Tuesday, June 1, 2010

Crude Oil Trades Near $74 on Concern China’s Growth Is Slowing

June 1 (Bloomberg) -- Crude oil was little changed near $74 a barrel in New York on renewed concern over growth prospects after China, the world’s second-largest energy consumer, showed signs its expansion may moderate.

Oil erased gains of as much as 1.6 percent after the Federation of Logistics and Purchasing reported China’s Purchasing Managers’ Index fell to 53.9 from 55.7 in April. The dollar also strengthened against the euro, damping investor appetite for riskier assets such as commodities.

“After the sharp rebound from $65, a lot of selling interest in coming into the market,” said Ken Hasegawa, a commodity derivative sales manager at Newedge in Tokyo. “China’s PMI has declined. It’s very hard for the market to go higher under these circumstances.”

Crude oil for July delivery was at $73.84 a barrel, down 13 cents, in electronic trading on the New York Mercantile Exchange at 12:33 p.m. Singapore time. Earlier the contract advanced as much as $1.20 to $75.17. Futures fell 14 percent in May, the biggest monthly drop since December 2008.

Floor trading was closed yesterday for the Memorial Day holiday and electronic trades will be booked today for settlement purposes.

China’s manufacturing index fell short of a median 54.5 estimate from 18 economists surveyed by Bloomberg News. Readings above 50 indicate an expansion. A separate index, released today by HSBC Holdings Plc and Markit Economics, fell to 52.7 in May, the lowest since June 2009.

The euro extended its longest monthly decline against the dollar in 10 years on concern Europe’s efforts to reduce budget deficits will stall the region’s economic growth. The 16-nation currency slipped to $1.2263 at 12:27 p.m. in Singapore, from $1.2306 yesterday in New York.

U.S. Economy

Oil earlier rose after Federal Reserve Bank of Chicago President Charles Evans said yesterday growth in the U.S. economy, the world’s biggest, will continue.

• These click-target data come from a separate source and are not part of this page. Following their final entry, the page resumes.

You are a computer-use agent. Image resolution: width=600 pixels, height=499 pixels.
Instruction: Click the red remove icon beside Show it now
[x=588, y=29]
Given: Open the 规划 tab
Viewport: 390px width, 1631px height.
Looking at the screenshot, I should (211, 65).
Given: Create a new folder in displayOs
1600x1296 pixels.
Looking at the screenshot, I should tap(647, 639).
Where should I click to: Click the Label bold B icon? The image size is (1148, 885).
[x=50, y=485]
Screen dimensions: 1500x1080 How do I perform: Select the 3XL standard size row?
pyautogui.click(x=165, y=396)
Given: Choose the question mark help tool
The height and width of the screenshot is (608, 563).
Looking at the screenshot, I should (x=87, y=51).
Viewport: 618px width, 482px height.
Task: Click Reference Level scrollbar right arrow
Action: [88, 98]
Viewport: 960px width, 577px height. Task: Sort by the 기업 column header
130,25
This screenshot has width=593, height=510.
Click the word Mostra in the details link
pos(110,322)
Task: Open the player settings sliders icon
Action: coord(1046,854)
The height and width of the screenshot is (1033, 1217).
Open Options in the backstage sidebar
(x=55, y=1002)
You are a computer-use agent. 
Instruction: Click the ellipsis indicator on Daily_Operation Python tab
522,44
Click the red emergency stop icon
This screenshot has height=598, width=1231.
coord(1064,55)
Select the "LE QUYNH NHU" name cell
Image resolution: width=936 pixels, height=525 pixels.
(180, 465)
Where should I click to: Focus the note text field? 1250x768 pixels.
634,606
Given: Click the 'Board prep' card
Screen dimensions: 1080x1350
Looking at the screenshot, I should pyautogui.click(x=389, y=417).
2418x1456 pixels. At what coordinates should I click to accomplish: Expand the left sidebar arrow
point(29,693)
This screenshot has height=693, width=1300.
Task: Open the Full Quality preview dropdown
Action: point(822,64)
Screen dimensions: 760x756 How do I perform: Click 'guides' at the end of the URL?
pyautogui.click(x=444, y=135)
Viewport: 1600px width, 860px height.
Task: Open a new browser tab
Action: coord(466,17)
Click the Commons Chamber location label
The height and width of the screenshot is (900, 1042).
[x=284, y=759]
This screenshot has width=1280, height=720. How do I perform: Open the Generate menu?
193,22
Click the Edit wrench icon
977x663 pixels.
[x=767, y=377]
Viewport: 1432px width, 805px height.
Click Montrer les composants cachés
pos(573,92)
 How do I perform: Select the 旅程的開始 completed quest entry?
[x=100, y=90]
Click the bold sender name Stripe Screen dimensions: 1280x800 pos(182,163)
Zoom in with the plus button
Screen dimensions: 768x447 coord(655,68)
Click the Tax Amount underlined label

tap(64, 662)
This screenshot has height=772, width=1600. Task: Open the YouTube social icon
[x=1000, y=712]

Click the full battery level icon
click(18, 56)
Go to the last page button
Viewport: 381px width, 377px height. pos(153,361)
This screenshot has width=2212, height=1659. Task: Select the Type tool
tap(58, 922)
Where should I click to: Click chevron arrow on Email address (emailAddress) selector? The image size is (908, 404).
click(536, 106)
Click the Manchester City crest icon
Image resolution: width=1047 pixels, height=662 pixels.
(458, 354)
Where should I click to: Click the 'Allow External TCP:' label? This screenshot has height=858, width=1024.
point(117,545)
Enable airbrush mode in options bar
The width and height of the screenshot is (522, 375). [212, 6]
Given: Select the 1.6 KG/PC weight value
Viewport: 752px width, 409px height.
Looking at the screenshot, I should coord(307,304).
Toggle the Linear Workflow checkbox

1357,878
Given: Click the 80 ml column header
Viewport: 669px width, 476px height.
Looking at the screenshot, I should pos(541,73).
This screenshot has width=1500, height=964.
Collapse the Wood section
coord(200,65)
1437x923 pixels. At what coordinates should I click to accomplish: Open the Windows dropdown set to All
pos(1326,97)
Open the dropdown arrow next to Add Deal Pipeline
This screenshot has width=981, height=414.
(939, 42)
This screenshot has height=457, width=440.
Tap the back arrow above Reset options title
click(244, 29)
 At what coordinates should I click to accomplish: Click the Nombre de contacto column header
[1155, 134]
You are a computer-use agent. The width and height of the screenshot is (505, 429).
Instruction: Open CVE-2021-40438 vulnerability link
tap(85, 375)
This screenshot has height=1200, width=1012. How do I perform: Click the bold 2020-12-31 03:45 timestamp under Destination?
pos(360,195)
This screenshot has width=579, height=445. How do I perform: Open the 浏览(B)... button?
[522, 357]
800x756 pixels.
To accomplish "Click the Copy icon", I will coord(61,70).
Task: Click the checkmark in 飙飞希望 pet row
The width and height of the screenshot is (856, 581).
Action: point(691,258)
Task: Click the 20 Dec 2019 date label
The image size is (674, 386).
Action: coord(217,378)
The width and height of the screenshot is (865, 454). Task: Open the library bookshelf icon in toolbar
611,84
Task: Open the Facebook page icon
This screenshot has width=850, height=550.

Reports this week will probably show U.S. payrolls increased in May while factories continued to expand. Gains in manufacturing may be accompanied by a rebound among service industries, which make up about 90 percent of the economy, based on a Bloomberg News survey of economists.

“There is more of an optimistic feel toward the economy starting to creep in, particularly in the U.S.,” said Jonathan Barratt, managing director at Commodity Broking Services Pty in Sydney. “People are starting to buy up, or looking to buy, because some of these commodities are cheap. Summer drive time is always a key.”

Memorial Day

U.S. gasoline demand peaks June through August. An estimated 28 million people were expected to be taking road trips in the U.S. over the three-day Memorial Day weekend, according to AAA, the country’s biggest motoring organization. That’s up 5.8 percent from last year, the first increase since 2005.

Gasoline stockpiles declined for a third week last week to 221.6 million barrels, 5.8 percent above the five-year average level, the Energy Department said May 26.

Brent crude oil for July settlement was at $74.10 a barrel on the London-based ICE Future Europe exchange, down 55 cents, at 12:25 p.m. Singapore time. Earlier, the contract rose as much as 25 cents and lost up to 61 cents.